Best practices for logically segmenting subnets include:

  • Don’t assign Allow rules with broad ranges (e.g. allow 0.0.0.0 through 255.255.255.255).
  • Segment the larger address space into subnets.
  • Create network access controls between subnets. Routing between subnets happens automatically, and you don’t need to manually configure routing tables. By default, there are no network access controls between the subnets that you create on a virtual network.
  • Avoid small virtual networks and subnets to ensure simplicity and flexibility.

6. Mitigate and protect against DDoS

Distributed denial of service (DDoS) is a type of attack that tries to exhaust application resources. The goal is to affect the application’s availability and its ability to handle legitimate requests. These attacks are becoming more sophisticated and larger in size and impact. They can be targeted at any endpoint that is publicly reachable through the internet. Designing and building for DDoS resiliency requires planning and designing for a variety of failure modes. 

Following are the best practices for building DDoS-resilient services:

  • Ensure that security is a priority throughout the entire lifecycle of an application, from design and implementation to deployment and operations. Applications can have bugs that allow a relatively low volume of requests to use a lot of resources, resulting in a service outage.
  • Design your applications to scale horizontally to meet the demand of an amplified load, specifically in the event of a DDoS attack. If your application depends on a single instance of a service, it creates a single point of failure. Provisioning multiple instances makes your system more resilient and more scalable.
  • Layering security defenses in an application reduces the chance of a successful attack. Implement secure designs for your applications by using the built-in capabilities of the Cloud provider.

7. Manage your VM updates 

Cloud VMs, like all on-premises VMs, are meant to be user managed. The cloud provider doesn’t push Windows or Linux updates to them. You need to manage your VM updates.

Here are the best practices to manage your VM updates:

  • Keep your VMs current. Use the update management solution by your cloud provider.
  • Ensure at deployment that images you built include the most recent round of Windows or Linux updates.
  • Periodically redeploy your VMs to force a fresh version of the OS.
  • Rapidly apply security updates to VMs. 
  • Deploy and test a backup solution. 

8. Enable password management 

If you have multiple tenants or you want to enable users to reset their own passwords, it’s important that you use appropriate security policies to prevent abuse.

Here are the best practices to manage your passwords:

  • Set up self-service password reset (SSPR) for your users
  • Monitor how or if SSPR is really being used. 
  • Extend cloud-based password policies to your on-premises infrastructure.

9. Role-based access control (RBAC)

Using role-based access control (RBAC) for cloud resources is critical for any organization that uses the cloud. Role-based access control helps you manage who has access to cloud resources, what they can do with those resources, and what areas they have access to. Designating groups or individual roles responsible for specific functions in the cloud helps avoid confusion that can lead to human and automation errors that create security risks. Restricting access based on the need to know and least privilege security principles is imperative for organizations that want to enforce security policies for data access. Your security team needs visibility into your cloud resources in order to assess and remediate risk. If the security team has operational responsibilities, they need additional permissions to do their jobs.

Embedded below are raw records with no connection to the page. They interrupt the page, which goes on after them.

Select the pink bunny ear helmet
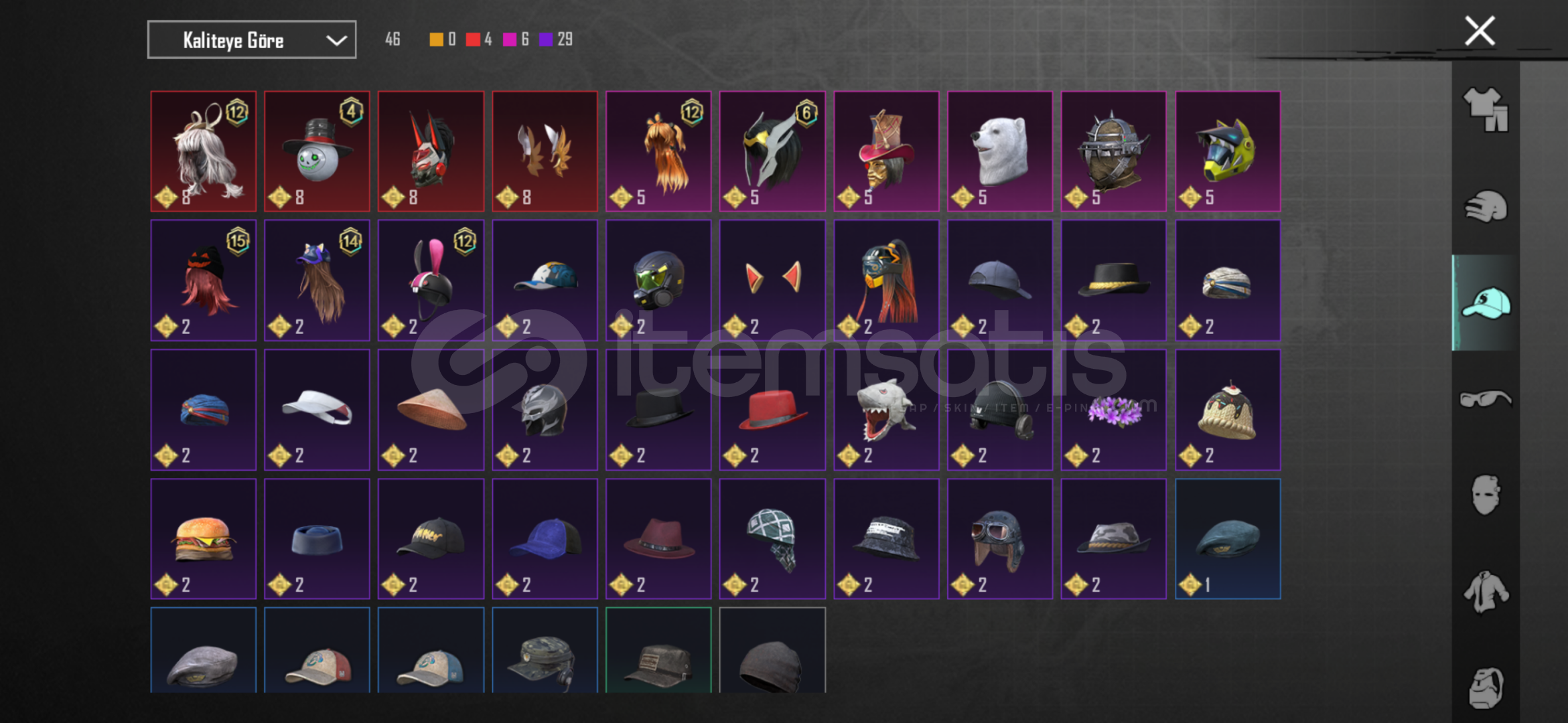The width and height of the screenshot is (1568, 723). 431,280
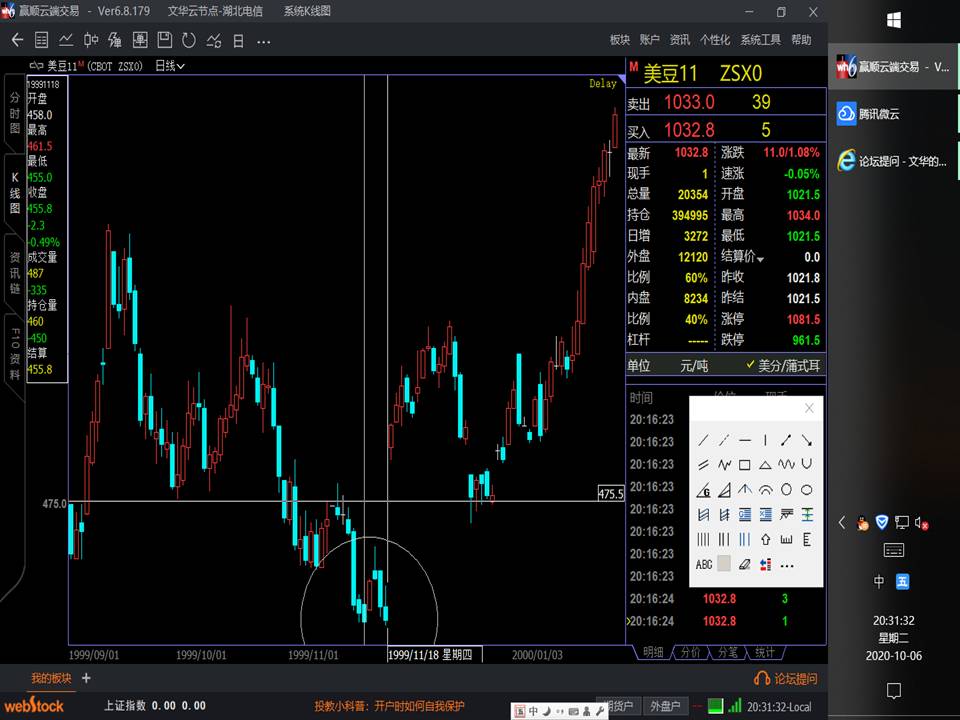This screenshot has width=960, height=720.
Task: Select the triangle drawing tool
Action: 765,465
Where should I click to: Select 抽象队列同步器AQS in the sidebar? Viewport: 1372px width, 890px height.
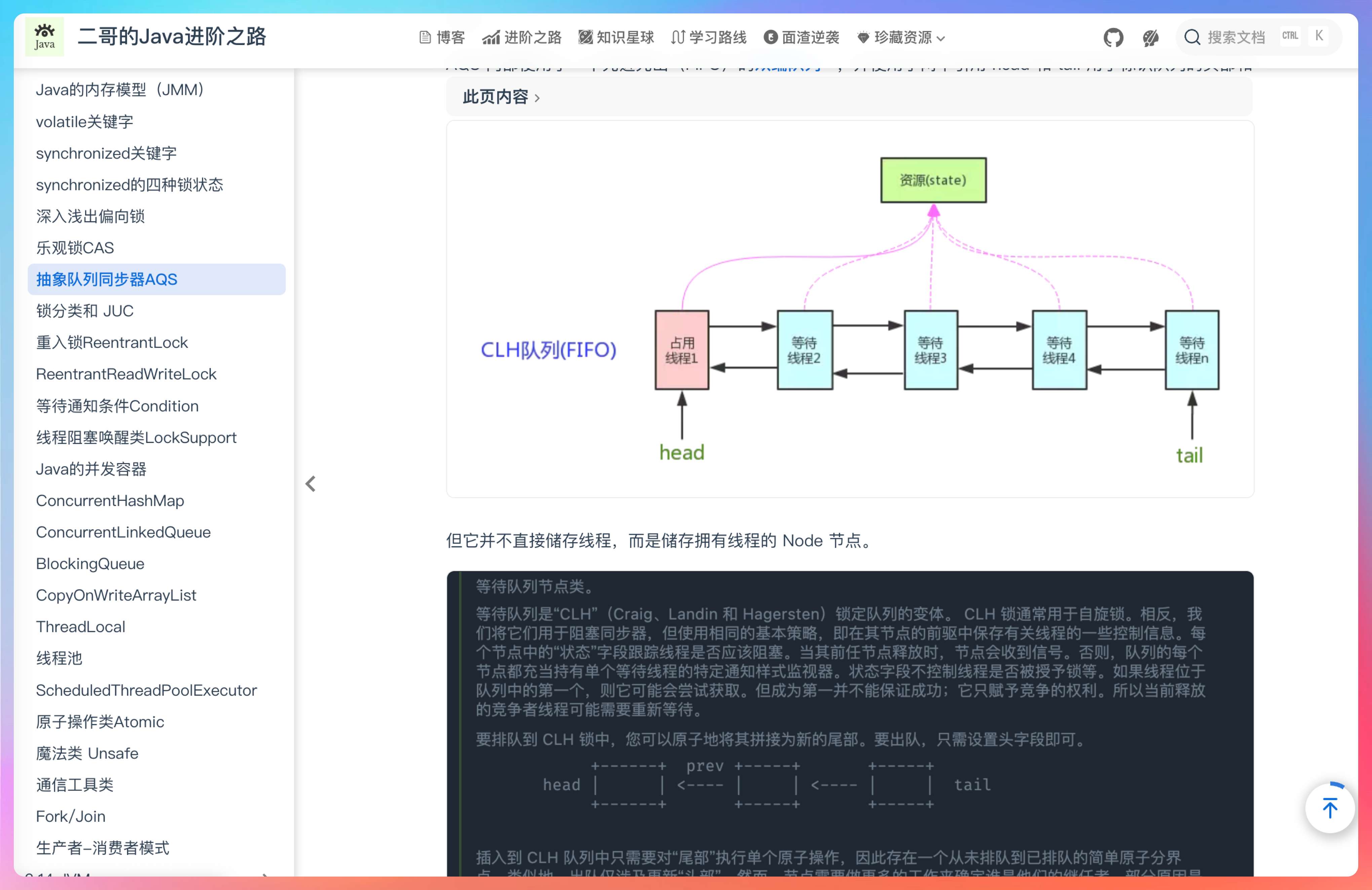(x=107, y=279)
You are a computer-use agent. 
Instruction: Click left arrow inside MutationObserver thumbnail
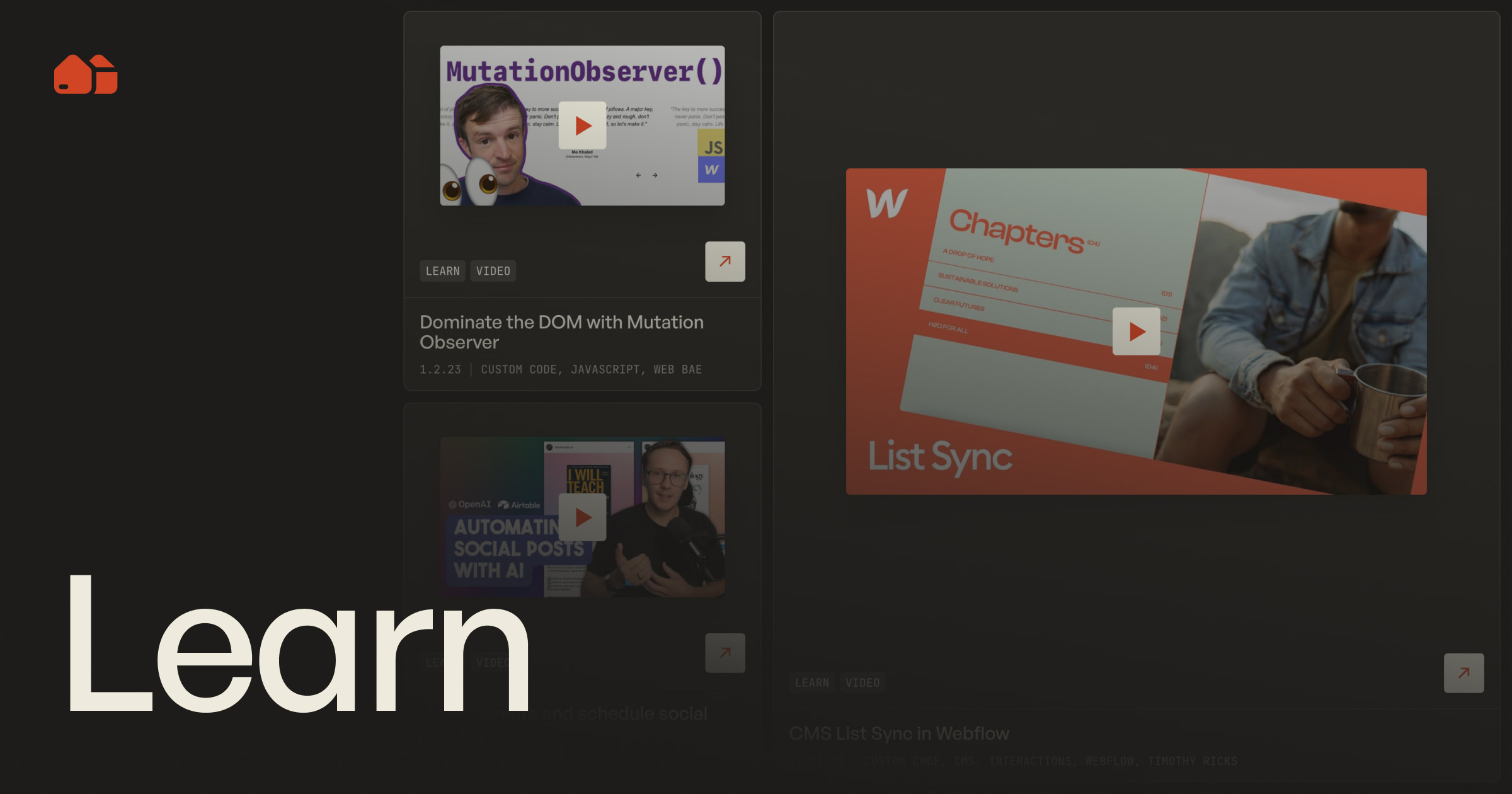[x=638, y=175]
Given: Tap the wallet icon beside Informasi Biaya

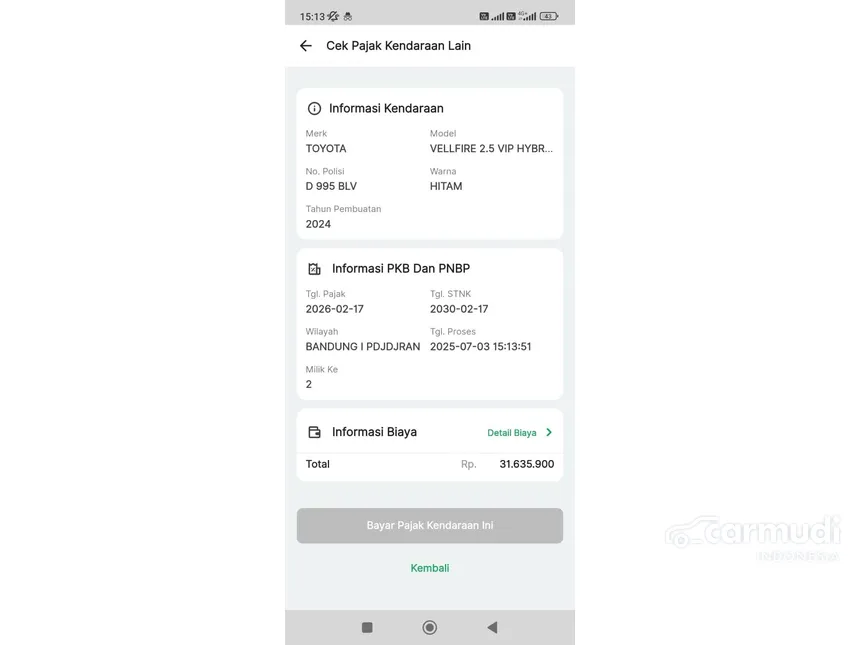Looking at the screenshot, I should pyautogui.click(x=314, y=432).
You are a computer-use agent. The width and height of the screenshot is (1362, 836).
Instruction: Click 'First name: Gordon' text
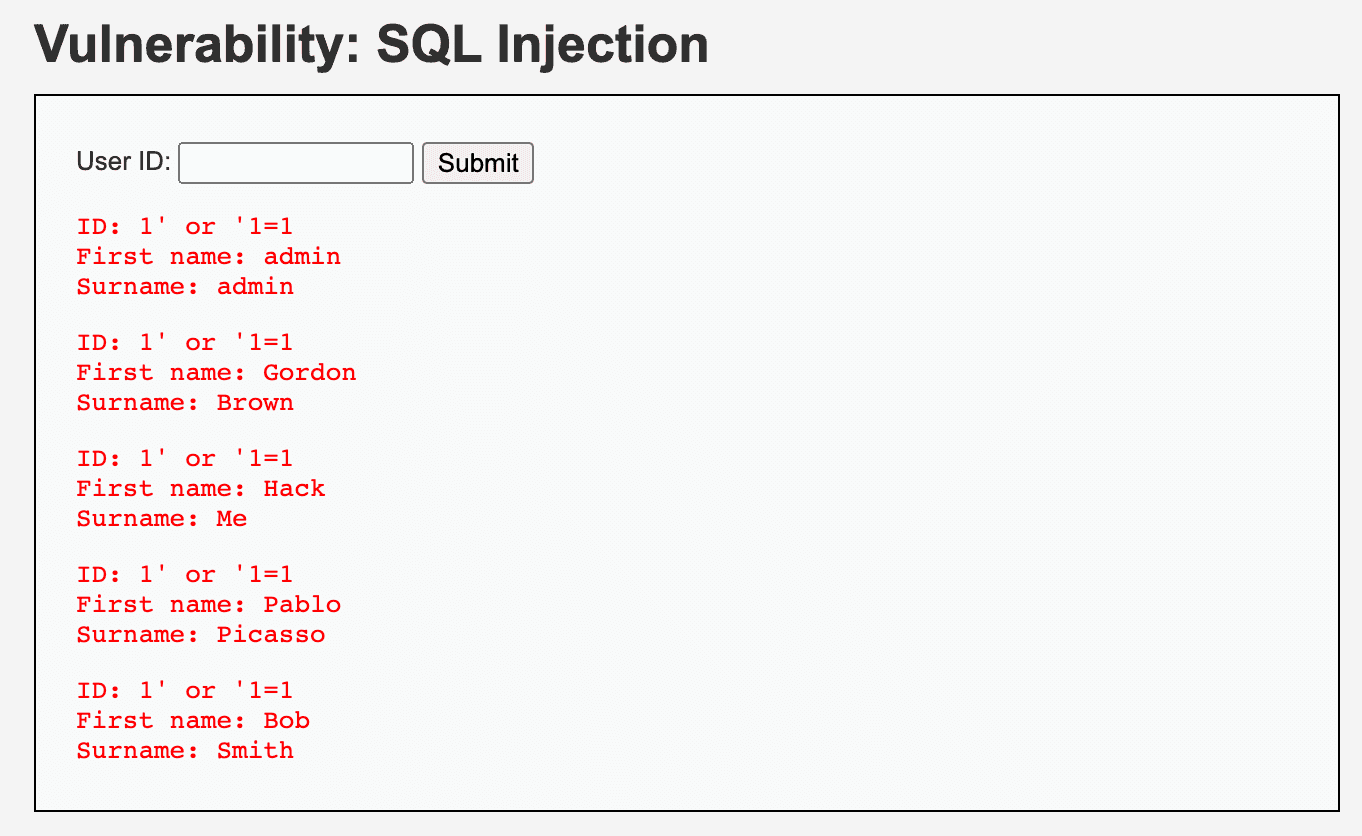point(216,372)
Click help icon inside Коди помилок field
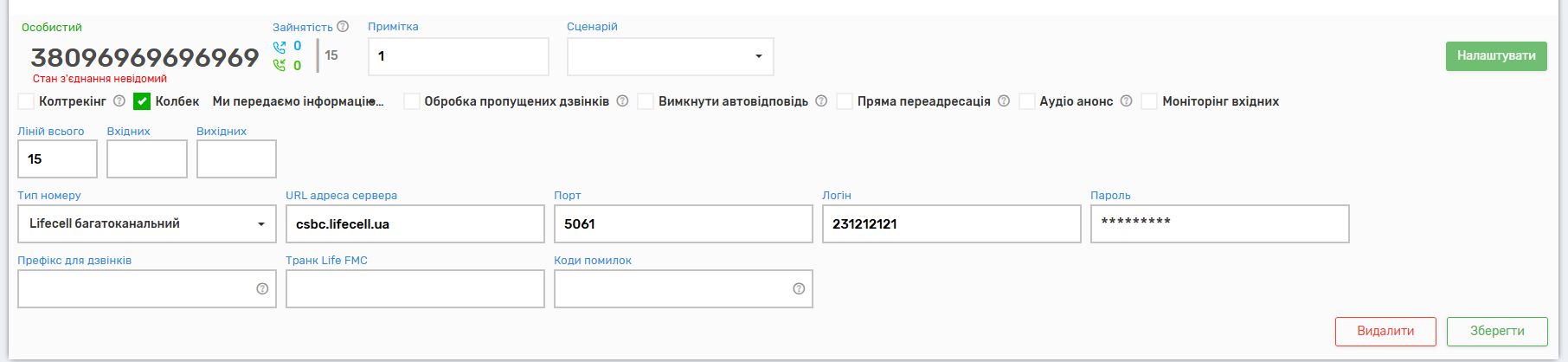Screen dimensions: 1568x362 [799, 289]
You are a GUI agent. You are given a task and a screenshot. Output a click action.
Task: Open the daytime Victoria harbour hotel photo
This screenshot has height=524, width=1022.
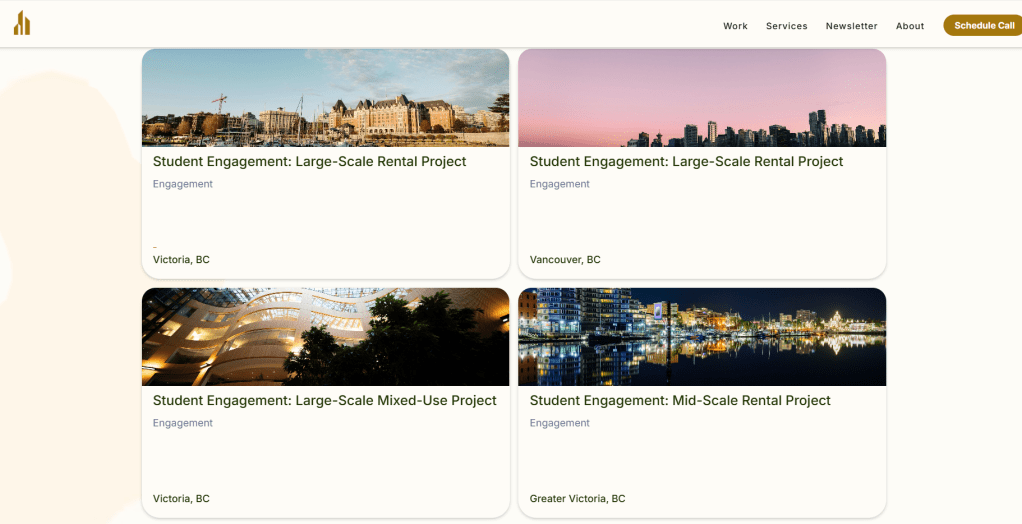coord(325,98)
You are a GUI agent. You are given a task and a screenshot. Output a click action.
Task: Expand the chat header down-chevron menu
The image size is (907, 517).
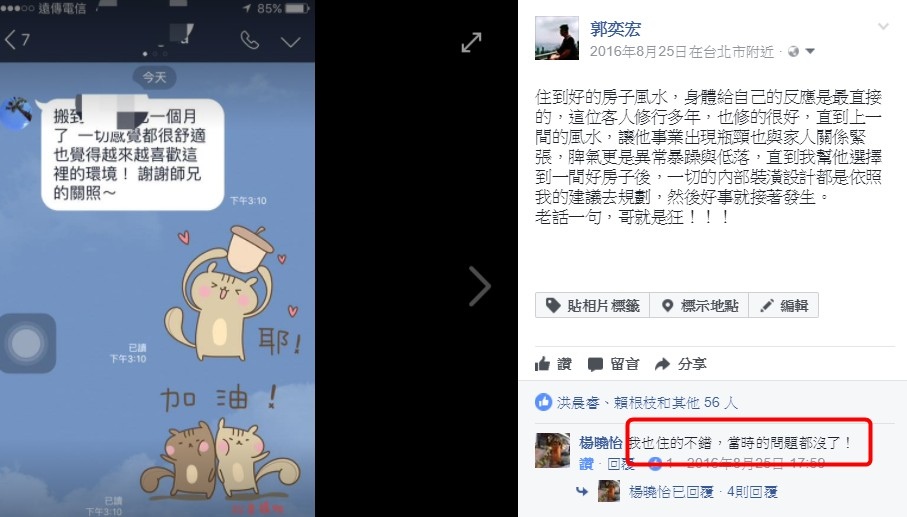click(290, 42)

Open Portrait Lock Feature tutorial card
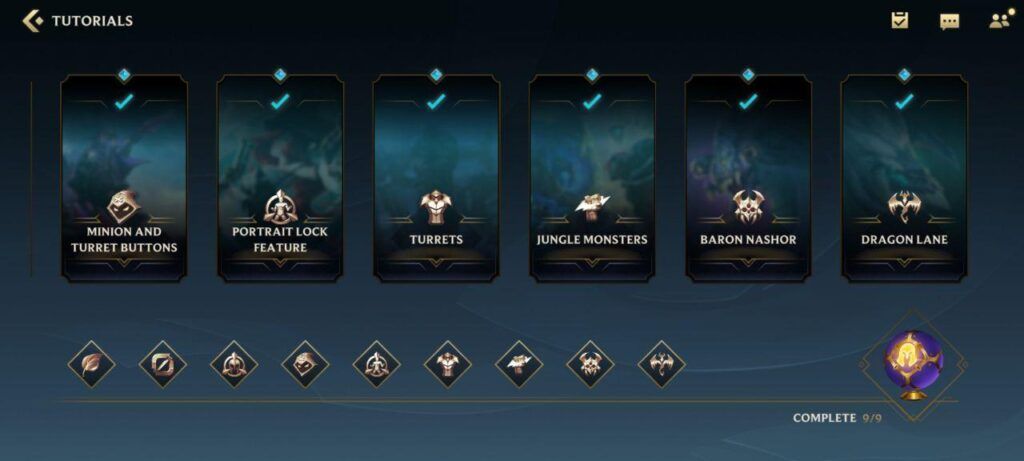click(280, 178)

You can use RBAC to assign permissions to users, groups, and applications at a certain scope. The scope of a role assignment can be a subscription, a resource group, or a single resource.

Best practices for using RBAC to manage access to your cloud resources are:

  • Segregate duties within your team and grant only the amount of access to users that they need to perform their jobs. Instead of giving everybody unrestricted permissions in your cloud subscription or resources, allow only certain actions at a particular scope.
  • Grant security teams with responsibilities access to see cloud resources so they can assess and remediate risk.
  • Grant the appropriate permissions to security teams that have direct operational responsibilities.

Organizations that don’t enforce data access control by using capabilities like RBAC might be giving more privileges than necessary to their users. This can lead to data compromise by allowing users to access types of data (e.g. high business impact) that they shouldn’t have.

10. Perform security penetration testing 

Validating security defenses is as important as testing any other functionality. Make penetration testing a standard part of your build and deployment process. Schedule regular security tests and vulnerability scanning on deployed applications, and monitor for open ports, endpoints, and attacks. 

Fuzz testing is a method for finding program failures (code errors) by supplying malformed input data to program interfaces (entry points) that parse and consume this data. Use tools by your cloud provider to look for bugs and other security vulnerabilities in your software before you deploy it to cloud. It will help you catch vulnerabilities before you deploy software so you don’t have to patch a bug, deal with crashes, or respond to an attack after the software is released.

11. Keep up to date with security recommendations

Stay up to date with the security recommendations by your cloud provider to evolve the security posture of your workload. Cloud provider services like Azure Security Center, AWS Security Hub and Google Cloud Security Command Center periodically analyze the security state of your cloud resources to identify potential security vulnerabilities. It then provides you with recommendations on how to remediate those vulnerabilities.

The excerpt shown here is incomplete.